Getting Started

Getting Started

When you think about it we are all project managers, some of us manage projects like holidays or weddings, while others launch new products, or build buildings.
Whilst the scale changes for different kinds of projects, complexity also changes as more people are affected or involved.
Here are 7 of those questions you should ask (and answer!) when initiating a project:

1. What can I do at the start to increase the likelihood of success?
This question gets you thinking about the key things to do now.
Often at the beginning, especially of big projects, people focus all their effort on planning.
While planning is important, sometimes there are actions other than "to plan" that need to be done early.

2. What skills will I need to complete this project, and who are the right people for the team?
Seldom can we do it alone - and on big projects this question will get asked many times during the course of the project.
Getting the right people with the right skills on your team is critical and needs to be done as soon as you can.

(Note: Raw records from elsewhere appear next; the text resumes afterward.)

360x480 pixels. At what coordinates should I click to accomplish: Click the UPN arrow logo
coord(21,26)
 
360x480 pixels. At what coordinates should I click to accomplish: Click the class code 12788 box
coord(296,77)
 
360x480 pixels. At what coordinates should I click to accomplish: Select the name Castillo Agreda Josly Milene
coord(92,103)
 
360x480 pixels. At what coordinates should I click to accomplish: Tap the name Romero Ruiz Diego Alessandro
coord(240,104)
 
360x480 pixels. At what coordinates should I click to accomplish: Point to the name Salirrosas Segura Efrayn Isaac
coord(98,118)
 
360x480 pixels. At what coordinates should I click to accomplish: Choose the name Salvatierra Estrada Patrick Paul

3. How do I influence and persuade these people to be committed to the project?
It is one thing to identify the people you want on your team. It is another to help them understand why you want them, the roles they can play, and influence them to choose to be involved when they have other competing interests and opportunities.
Even in settings where people are placed on or assigned to a team, you need to think about how you will gain their commitment, involvement and passion in the project outcomes.

4. What are the major deliverables for this project?
A key part of any project plan is to outline what the outcomes will be.
Answering this question is a critical part of your project planning, and sometimes overlooked as people focus only on the end result, not considering the major deliverables along the way.

5. What are the major steps in my project plan?
Actually that is the question you want to answer, but isn't where you want to start.
Start by brainstorming - "what are all the things that will need to be done on this project?"
Don't worry that you won't think of all of them - you'll think of more later!
Get down on paper everything that you can think of first, and then ask the second question - "what are the major steps?"
From your big list you will be able to identify the key steps and then group the other steps "inside" the major steps.

6. How detailed does my plan need to be at this stage?
Think about the complexity of the project, the number of people involved and the skill and experience of those people.
All of these factors can effect the decision of how detailed to make your plan.
Make your plan detailed enough so that people are clear on the deliverables and know what is expected of them by when.
Perhaps the plan will need greater detail later and you will leave that to team members responsible for those components or maybe you need to develop that detail up front.

7. What can I do at this stage to ensure there are fewer risks during the course of the project?
Think about the end of the project for a few minutes.
Imagine today what obstacles, stumbling blocks and hurdles will have to be beaten to get to this successful completion.
Then step back and ask yourself how you can you eliminate these obstacles, bridge the roadblocks, and clear the hurdles now.
This is one of the best uses of your time at the start - to take steps to reduce or eliminate these things, before they can occur to stall or delay your project.

And finally, a key factor that separates project management from just management is that it has a final deliverable and a finite timespan, unlike management which is an ongoing process. Because of this a project manager needs a wide range of skills; often technical skills, certainly people management skills and of course - good business awareness.